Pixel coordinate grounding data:

※ ※ ※

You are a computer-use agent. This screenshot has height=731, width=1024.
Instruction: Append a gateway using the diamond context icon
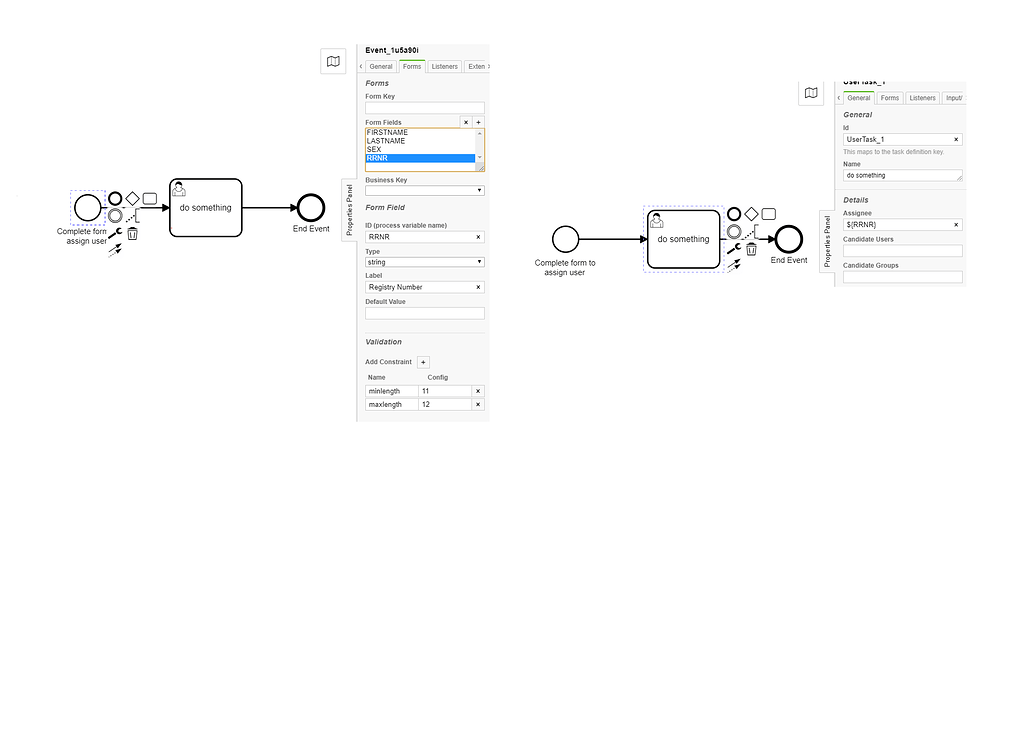pos(132,198)
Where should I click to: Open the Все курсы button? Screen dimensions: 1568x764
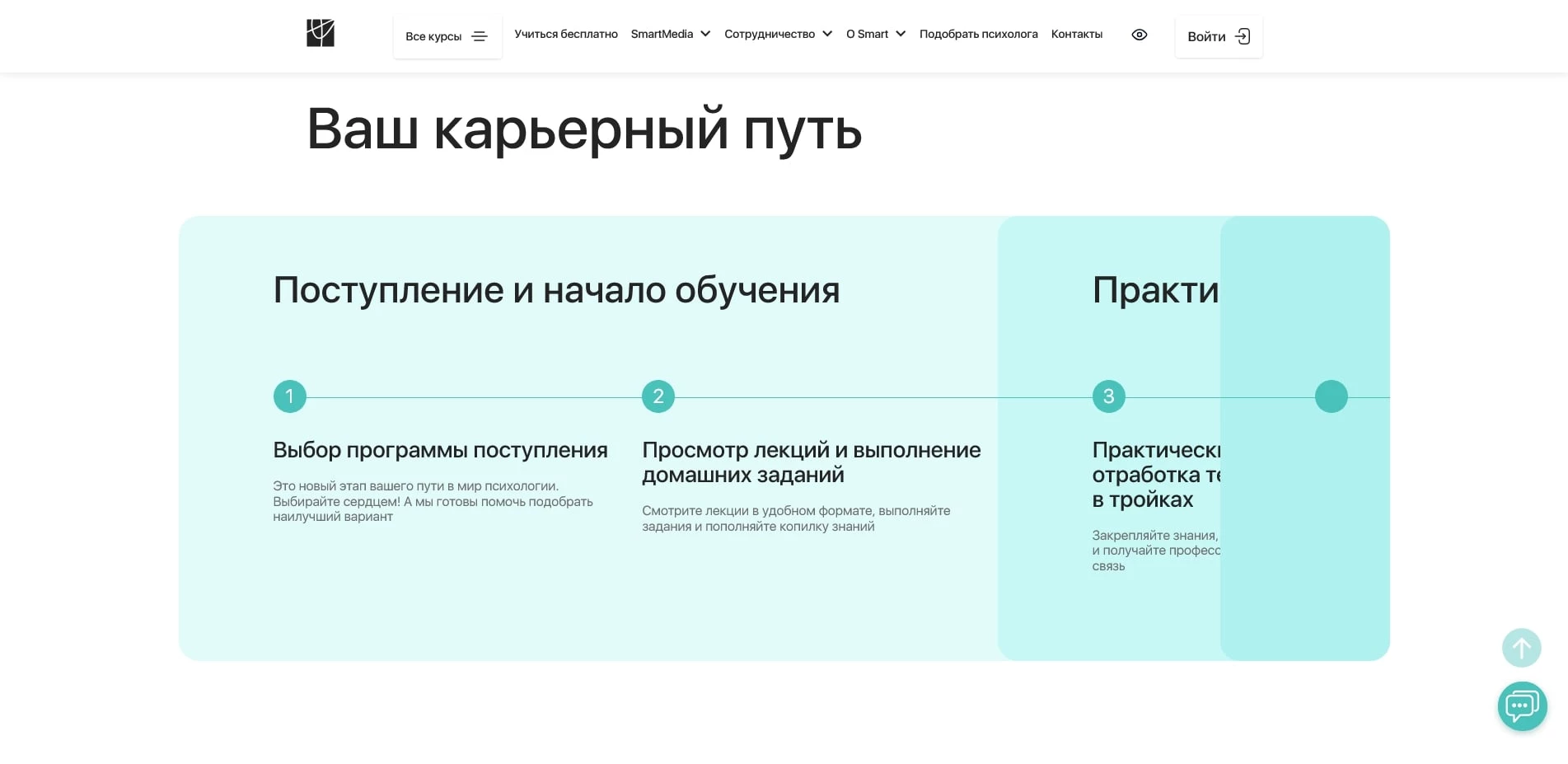(x=434, y=36)
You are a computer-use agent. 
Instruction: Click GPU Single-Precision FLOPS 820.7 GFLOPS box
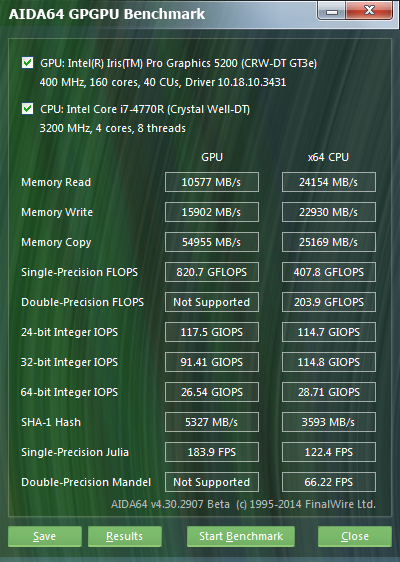click(x=212, y=272)
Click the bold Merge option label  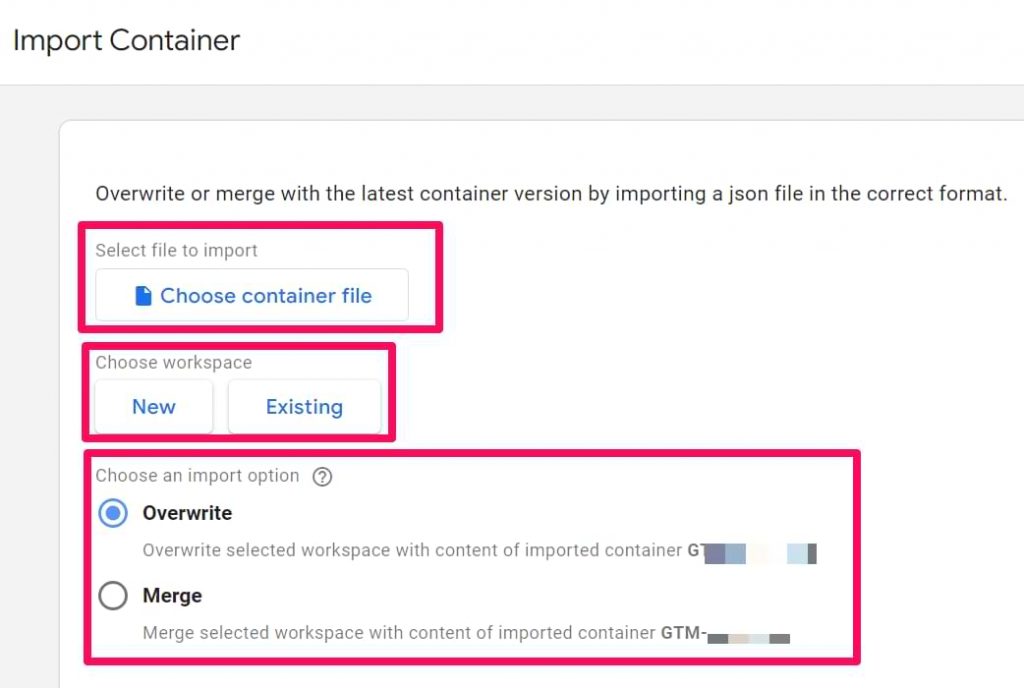[x=174, y=595]
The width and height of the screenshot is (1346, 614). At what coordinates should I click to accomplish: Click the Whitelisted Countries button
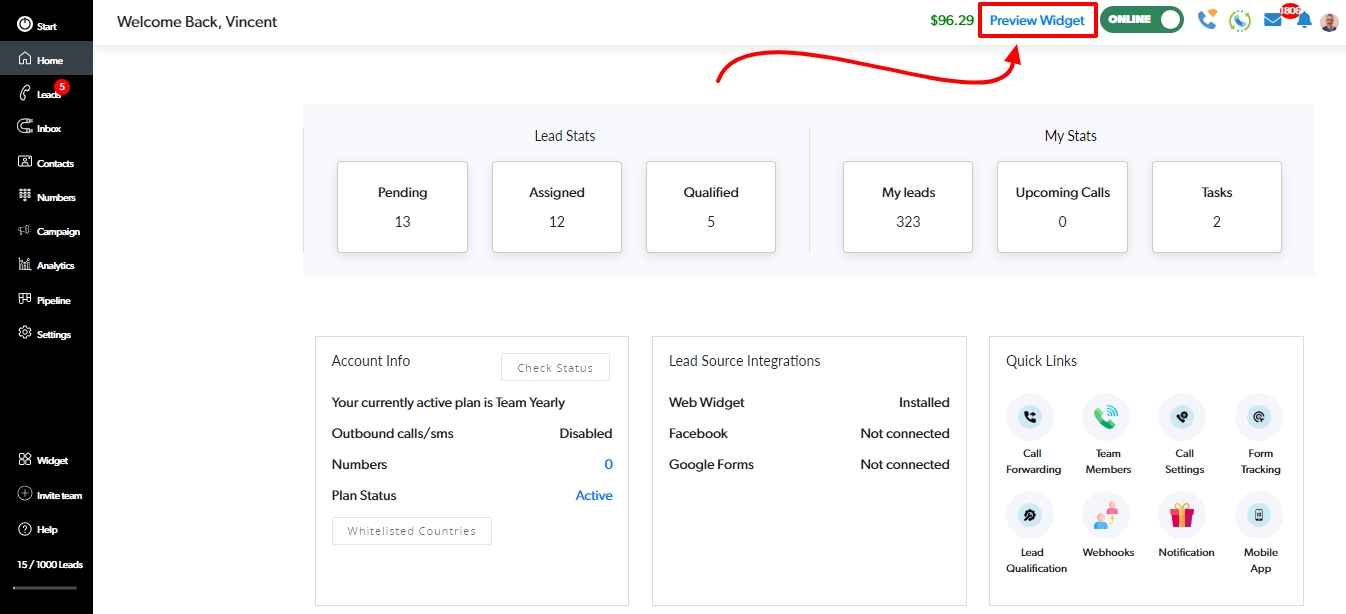(411, 531)
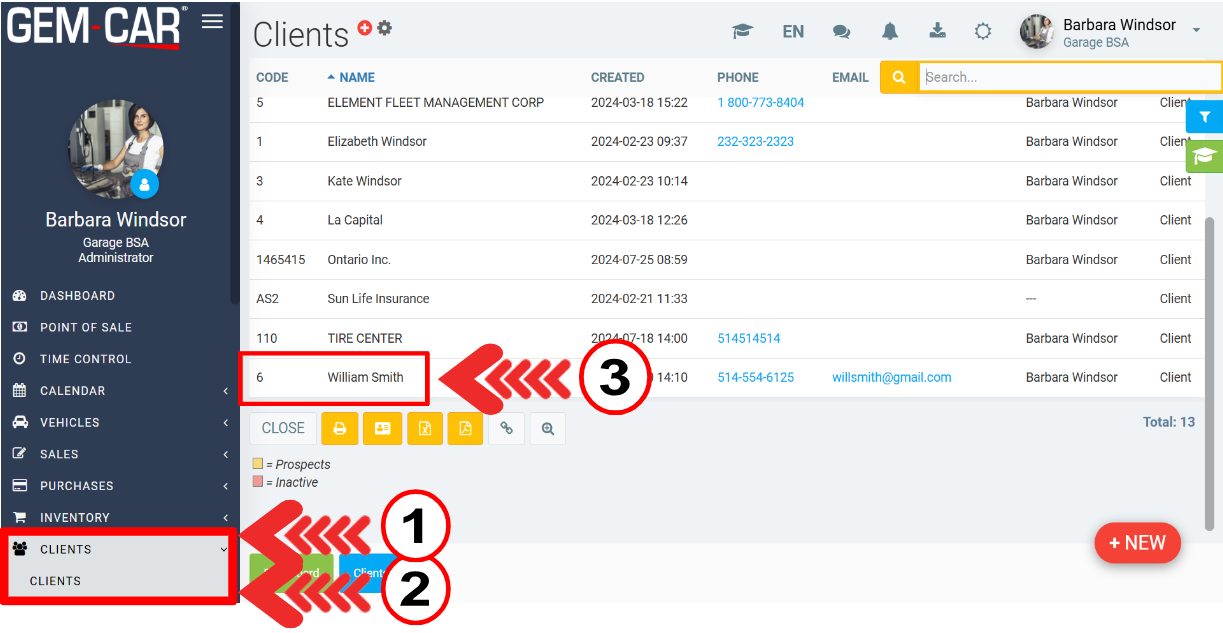
Task: Open Dashboard from the sidebar
Action: click(x=77, y=296)
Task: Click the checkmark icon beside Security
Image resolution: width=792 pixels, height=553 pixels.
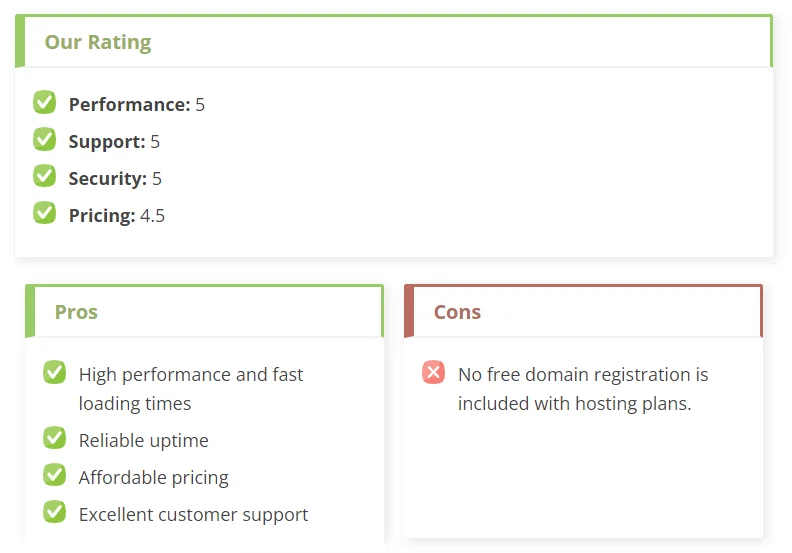Action: click(44, 176)
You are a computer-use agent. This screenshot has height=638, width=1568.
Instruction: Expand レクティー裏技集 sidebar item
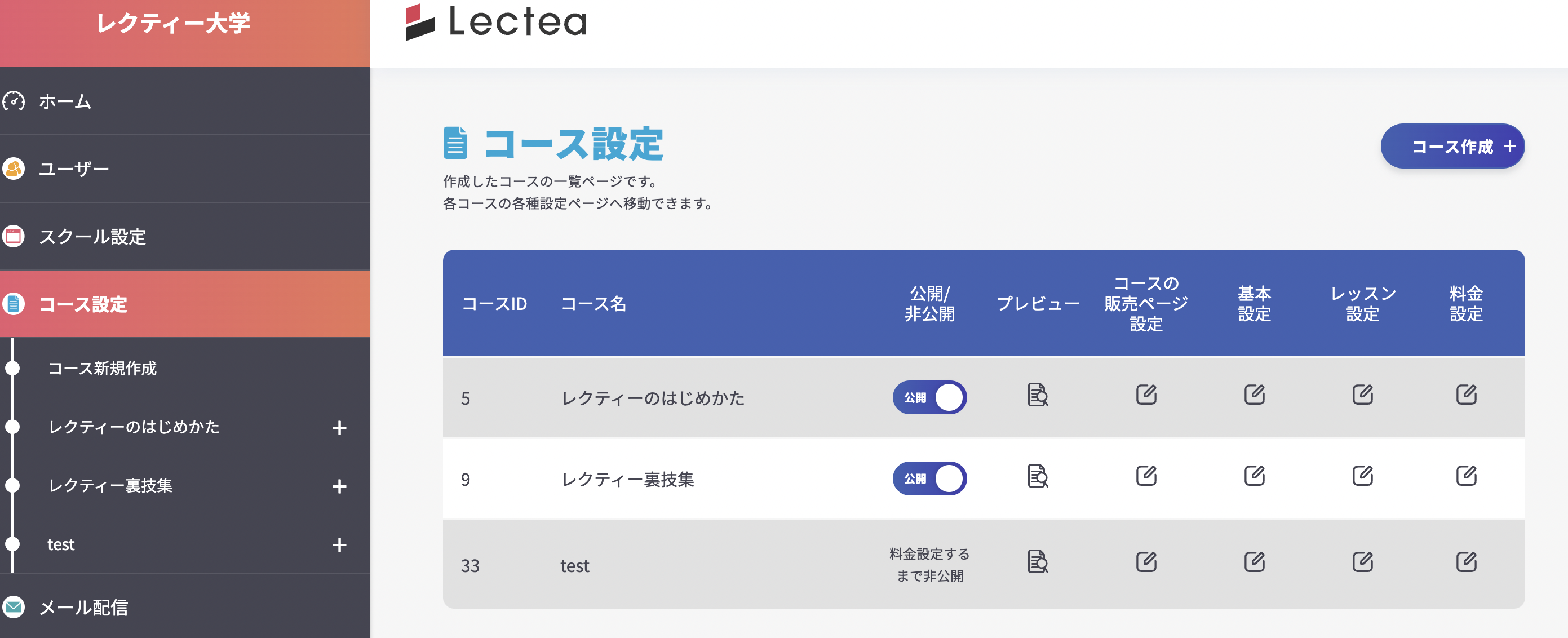[339, 486]

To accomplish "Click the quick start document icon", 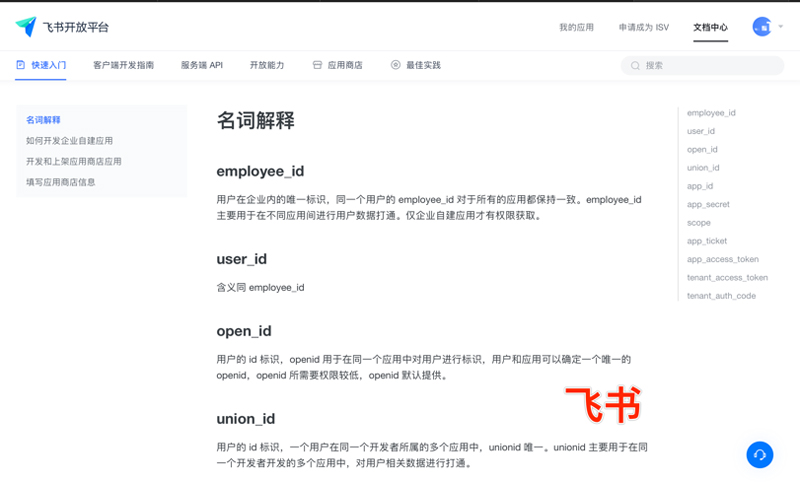I will [x=21, y=65].
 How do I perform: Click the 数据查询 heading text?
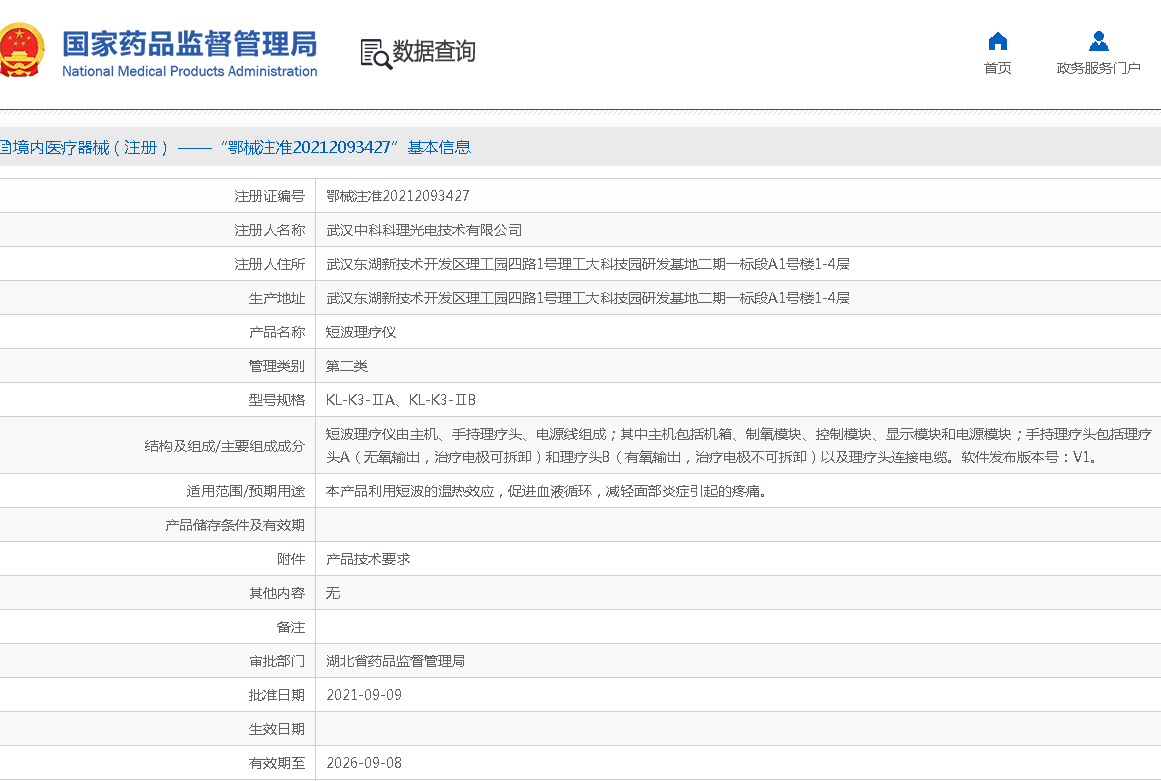[x=434, y=51]
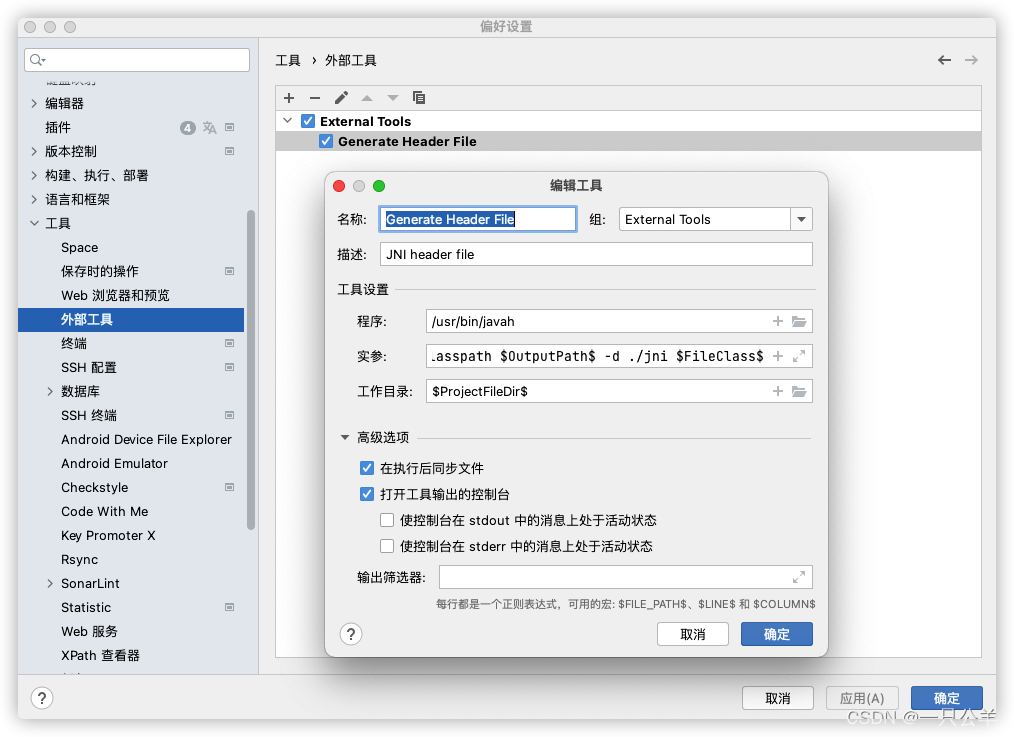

※ ※ ※

What the exercise asks
Report how many lines of the data above hold the string "This". Nothing else belongs in the answer.

Response box
2